_What this task involves_.
Could you write out the records below exactly, without omitting a line?

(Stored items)

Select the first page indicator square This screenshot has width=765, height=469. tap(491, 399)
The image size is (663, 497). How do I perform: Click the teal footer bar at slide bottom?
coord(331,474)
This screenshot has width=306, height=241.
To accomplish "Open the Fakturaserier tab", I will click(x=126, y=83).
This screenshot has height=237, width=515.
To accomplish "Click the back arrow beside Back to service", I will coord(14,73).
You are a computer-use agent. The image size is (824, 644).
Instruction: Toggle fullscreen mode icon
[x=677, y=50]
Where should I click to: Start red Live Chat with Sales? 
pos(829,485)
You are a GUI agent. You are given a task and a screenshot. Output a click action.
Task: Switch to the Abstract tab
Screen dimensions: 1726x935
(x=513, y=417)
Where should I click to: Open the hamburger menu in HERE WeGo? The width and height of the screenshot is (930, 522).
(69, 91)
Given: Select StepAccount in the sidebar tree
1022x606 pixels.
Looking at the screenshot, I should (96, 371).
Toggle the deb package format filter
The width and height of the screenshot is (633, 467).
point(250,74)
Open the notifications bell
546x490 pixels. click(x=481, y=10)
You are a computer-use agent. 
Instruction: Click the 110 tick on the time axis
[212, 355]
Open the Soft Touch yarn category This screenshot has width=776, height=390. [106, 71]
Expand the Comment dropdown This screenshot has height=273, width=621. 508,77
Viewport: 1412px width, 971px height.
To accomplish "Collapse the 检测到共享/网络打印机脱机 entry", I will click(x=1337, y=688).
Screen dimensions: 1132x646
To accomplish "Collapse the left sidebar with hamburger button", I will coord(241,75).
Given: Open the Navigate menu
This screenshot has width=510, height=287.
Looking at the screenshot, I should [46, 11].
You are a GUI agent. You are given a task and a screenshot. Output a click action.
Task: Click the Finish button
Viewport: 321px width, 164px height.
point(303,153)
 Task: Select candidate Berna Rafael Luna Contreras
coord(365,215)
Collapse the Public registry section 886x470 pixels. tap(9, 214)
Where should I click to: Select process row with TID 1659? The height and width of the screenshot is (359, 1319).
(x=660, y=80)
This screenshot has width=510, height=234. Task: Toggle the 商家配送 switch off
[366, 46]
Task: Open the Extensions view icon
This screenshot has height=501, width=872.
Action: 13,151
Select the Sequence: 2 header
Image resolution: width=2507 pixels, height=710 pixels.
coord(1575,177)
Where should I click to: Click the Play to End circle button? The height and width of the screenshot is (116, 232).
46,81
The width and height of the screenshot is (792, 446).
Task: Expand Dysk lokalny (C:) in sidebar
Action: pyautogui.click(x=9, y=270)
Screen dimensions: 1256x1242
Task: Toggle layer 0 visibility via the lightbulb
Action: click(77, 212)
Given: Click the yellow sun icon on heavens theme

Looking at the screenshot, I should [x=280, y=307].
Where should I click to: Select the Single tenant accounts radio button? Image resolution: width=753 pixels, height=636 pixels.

_Exercise answer_.
Select the first page indicator square This screenshot has width=765, height=469. tap(491, 399)
The image size is (663, 497). How do I perform: Click the teal footer bar at slide bottom?
coord(331,474)
This screenshot has width=306, height=241.
To accomplish "Open the Fakturaserier tab", I will click(x=126, y=83).
This screenshot has height=237, width=515.
To accomplish "Click the back arrow beside Back to service", I will coord(14,73).
You are a computer-use agent. The image size is (824, 644).
Instruction: Toggle fullscreen mode icon
[x=677, y=50]
Where should I click to: Start red Live Chat with Sales? 
pos(829,485)
You are a GUI agent. You are given a task and a screenshot. Output a click action.
Task: Switch to the Abstract tab
Screen dimensions: 1726x935
(x=513, y=417)
Where should I click to: Open the hamburger menu in HERE WeGo? The width and height of the screenshot is (930, 522).
(69, 91)
Given: Select StepAccount in the sidebar tree
1022x606 pixels.
Looking at the screenshot, I should (96, 371).
Toggle the deb package format filter
The width and height of the screenshot is (633, 467).
point(250,74)
Open the notifications bell
546x490 pixels. click(x=481, y=10)
You are a computer-use agent. 
Instruction: Click the 110 tick on the time axis
[212, 355]
Open the Soft Touch yarn category This screenshot has width=776, height=390. [106, 71]
Expand the Comment dropdown This screenshot has height=273, width=621. 508,77
Viewport: 1412px width, 971px height.
To accomplish "Collapse the 检测到共享/网络打印机脱机 entry", I will click(x=1337, y=688).
Screen dimensions: 1132x646
To accomplish "Collapse the left sidebar with hamburger button", I will coord(241,75).
Given: Open the Navigate menu
This screenshot has width=510, height=287.
Looking at the screenshot, I should [46, 11].
You are a GUI agent. You are given a task and a screenshot. Output a click action.
Task: Click the Finish button
Viewport: 321px width, 164px height.
point(303,153)
 Task: Select candidate Berna Rafael Luna Contreras
coord(365,215)
Collapse the Public registry section 886x470 pixels. tap(9, 214)
Where should I click to: Select process row with TID 1659? The height and width of the screenshot is (359, 1319).
(x=660, y=80)
This screenshot has width=510, height=234. Task: Toggle the 商家配送 switch off
[366, 46]
Task: Open the Extensions view icon
This screenshot has height=501, width=872.
Action: 13,151
Select the Sequence: 2 header
Image resolution: width=2507 pixels, height=710 pixels.
coord(1575,177)
Where should I click to: Click the Play to End circle button? The height and width of the screenshot is (116, 232).
46,81
The width and height of the screenshot is (792, 446).
Task: Expand Dysk lokalny (C:) in sidebar
Action: pyautogui.click(x=9, y=270)
Screen dimensions: 1256x1242
Task: Toggle layer 0 visibility via the lightbulb
Action: click(77, 212)
Given: Click the yellow sun icon on heavens theme

Looking at the screenshot, I should [x=280, y=307].
Where should I click to: Select the Single tenant accounts radio button? Image resolution: width=753 pixels, height=636 pixels.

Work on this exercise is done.